WORKING DATA:
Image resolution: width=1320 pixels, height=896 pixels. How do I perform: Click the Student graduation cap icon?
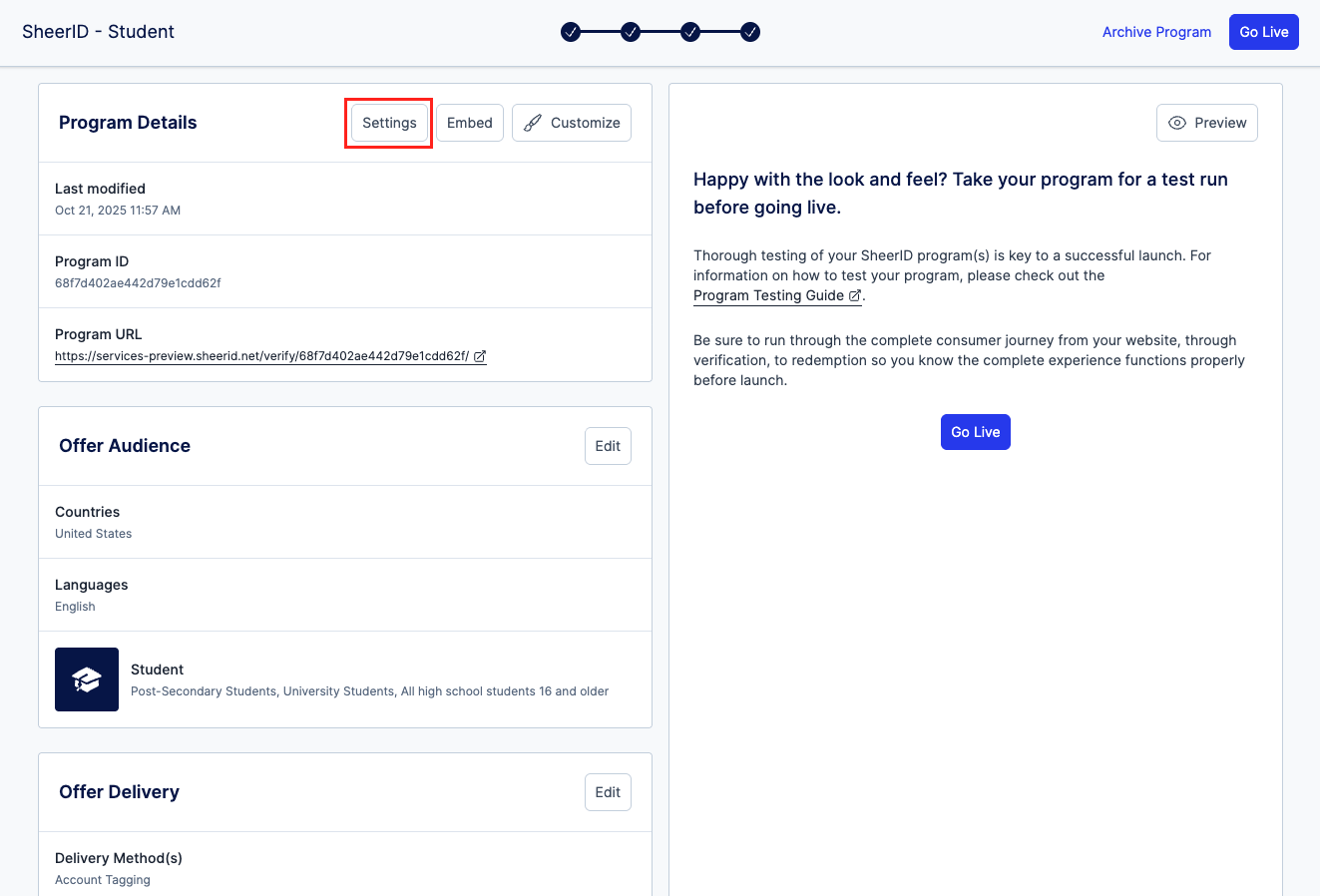point(87,679)
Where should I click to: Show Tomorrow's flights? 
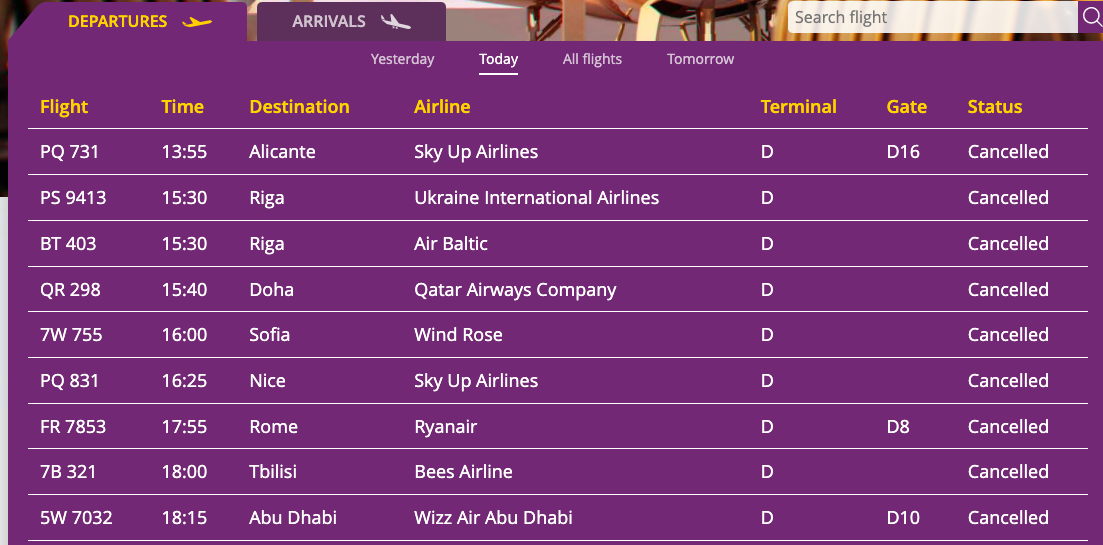(700, 59)
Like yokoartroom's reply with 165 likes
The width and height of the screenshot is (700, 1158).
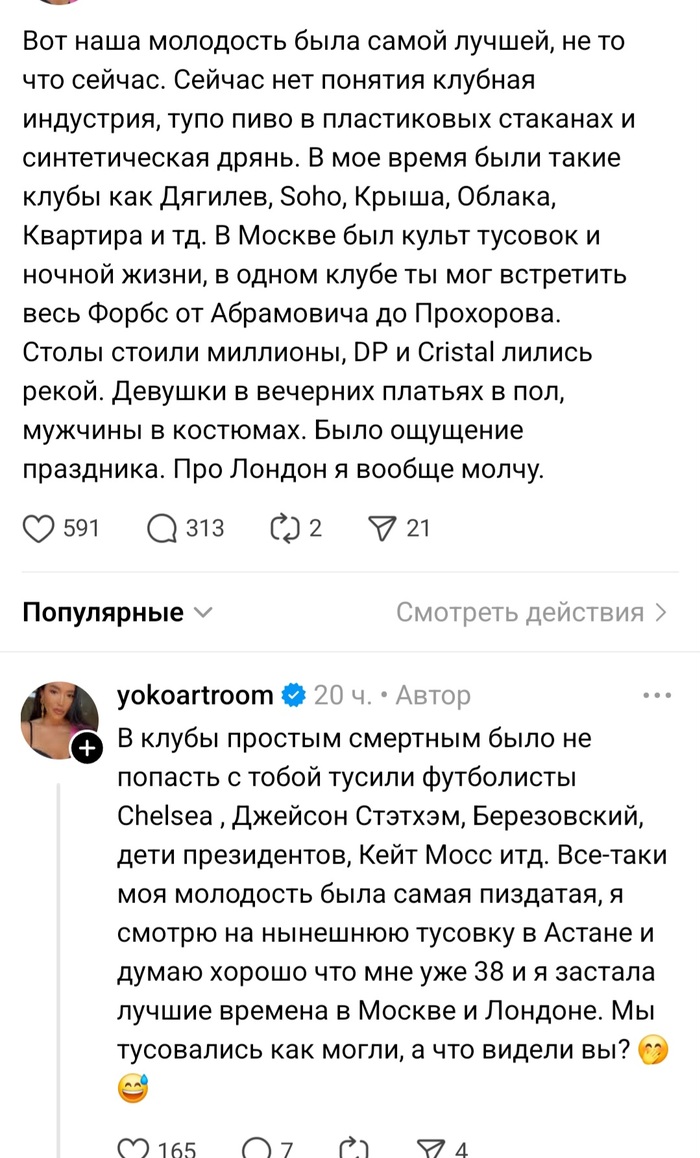coord(132,1148)
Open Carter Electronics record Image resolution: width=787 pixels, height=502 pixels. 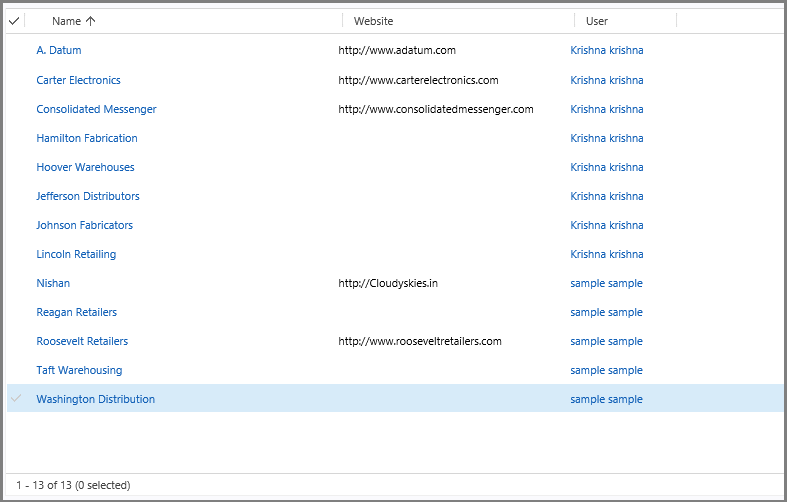[78, 80]
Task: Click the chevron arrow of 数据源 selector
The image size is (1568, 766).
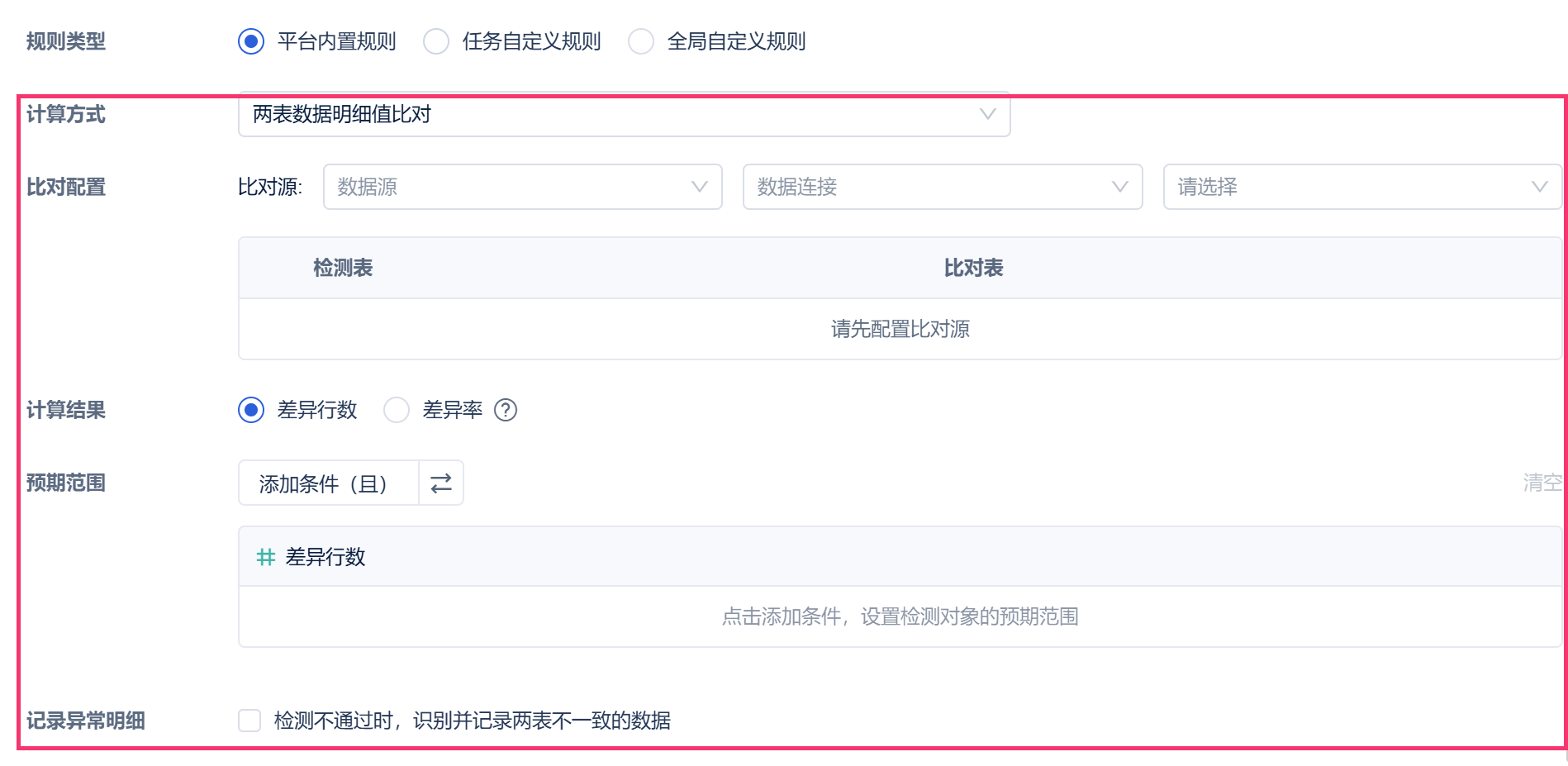Action: click(x=700, y=187)
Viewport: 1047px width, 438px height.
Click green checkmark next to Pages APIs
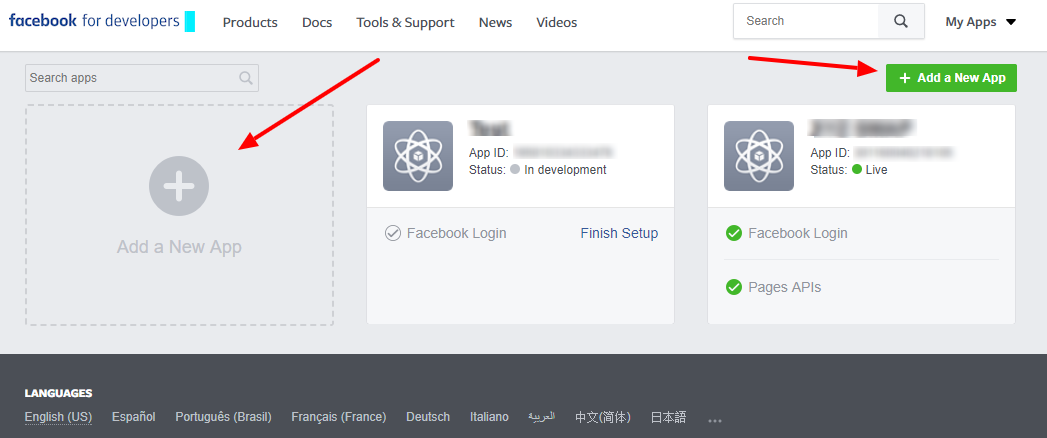pyautogui.click(x=734, y=288)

SHORT TASK: Recast the lines as a JSON list of strings, one string per line and no blank lines, beginning at the line that contains "Viewport: 1047px width, 438px height." and continuing through the last line. Leave the pictures out of the list.

THE RESULT:
[
  "Viewport: 1047px width, 438px height.",
  "Click green checkmark next to Pages APIs",
  "pyautogui.click(x=734, y=288)"
]